Dysregulation of the HPA axis has been documented in individuals exposed to chronic stress.12 The Whitehall II Study found a higher incidence of obesity in people reporting higher levels of job stress.13 The majority of studies examining stress-HPA axis relationships have either focused on job stress alone13 or treated body mass index (BMI) as a confounding variable and controlled for it rather than examining its independent relationship to stress and HPA axis function. In a review of the findings from several of their studies, Bjorntorp and Rosmond14 describe the neuroendocrine abnormalities associated with visceral obesity and report a decreased cortisol variability in relation to increased abdominal obesity. Accordingly, we collected data on perceived stress, obesity, and diurnal cortisol levels in a sample of women employed at a rural public school system. We hypothesized that obese women would report higher perceived stress levels, would have worse hemodynamic and lipid profiles, and would have a smaller peak-nadir cortisol difference on a workday compared with normal weight individuals.
Materials and Methods
Study sample
This study was performed as part of a larger community-based research study that involved a worksite wellness program in a rural public school system, in which 202 employees participated. There were no inclusion/exclusion criteria, and all school employees were offered the opportunity to participate. The wellness program consisted of a biannual screening for CVD risk factors with an intervening physical activity promotion program. Stress and cortisol assessments were offered to program participants during baseline screening. Seventy-eight women (average age 46 years) agreed to complete the stress and cortisol assessments. Compared with the 202 participants in the larger study, responders to the stress portion were not significantly different in BMI or age. Eighty-five percent of the 78 women who participated in the stress portion of the study were Caucasian, and 70% had at least a college level education. Sixty percent of participants were teachers, and 79% were married. Only 5 women reported being smokers. Data on medication use and comor-bidities were collected as present vs. absent without details on formulation or dosage of medications. All assessments took place on a workday after an overnight fast. The study was approved by the University of Oklahoma Institutional Review Board.

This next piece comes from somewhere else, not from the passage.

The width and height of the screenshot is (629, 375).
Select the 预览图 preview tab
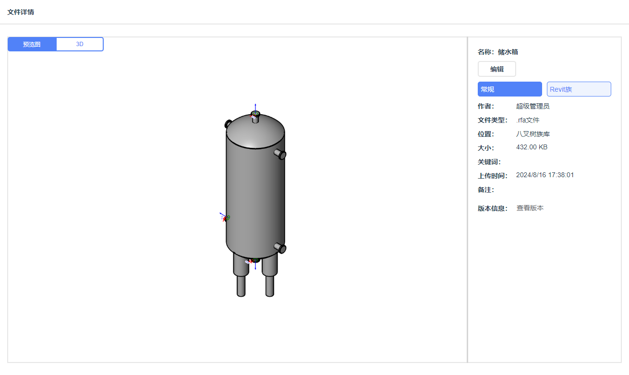[32, 44]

Salivary cortisol assessment
Participants received Salivette devices (Sarstedt, Rommeldorf, Germany) composed of cotton swabs in a plastic holder fitted inside a centrifuge tube, as well as detailed instructions for producing samples. Participants collected seven saliva samples on a regular workday. The first two samples were morning samples (wakeup, wakeup + 40 minutes), two samples were collected during school hours (11:00 am and 2:00 pm), and the last three samples were collected at home (6:00 pm, 9:00 pm, and bedtime). After completion of saliva collection, participants hand-delivered the Salivettes to the study staff. Participants were not required to refrigerate the samples during collection but rather to keep them at room temperature. Salivary cortisol levels have been shown to be stable at room temperature and under stored, mailed, and frozen conditions.15 The Salivettes were centrifuged at 3000 rpm at +4°C for 15 minutes when received, and the filtrates were collected in prelabeled tubes and stored at −80°C until assayed.
Commercial salivary cortisol (enhanced range) enzyme immunoassay kits were purchased from Salimetrics LLC (State College, PA). Samples were thawed, vortexed, and centrifuged at 1500g or 3000 rpm for 15 minutes to sediment particulate matter. Free cortisol in saliva was measured by a competitive protein-binding enzyme immunoassay. The intraassay and interassay coefficients of variation (CVs) were 0.02%–2.6% and 3.1%–7.6%, respectively.
Anthropometric assessments
Subjects stood barefoot during all anthropometric assessments. Body weight was measured to the nearest 0.1 kg on a digital scale. Height was measured to the nearest 0.1 cm using a portable stadiometer (Perspective Enterprises, Portage, MI). BMI was calculated as weight in kg divided by the square of height in meters. Participants were classified as normal weight if 18.5 ≤ BMI ≤ 24.9, as overweight if 25 ≤ BMI ≤ 29.9, and as obese if BMI ≥ 30 kg/m2. Waist circumference was measured by a tape measure at the midpoint between the upper iliac crest and lower costal margin in the midaxillary line.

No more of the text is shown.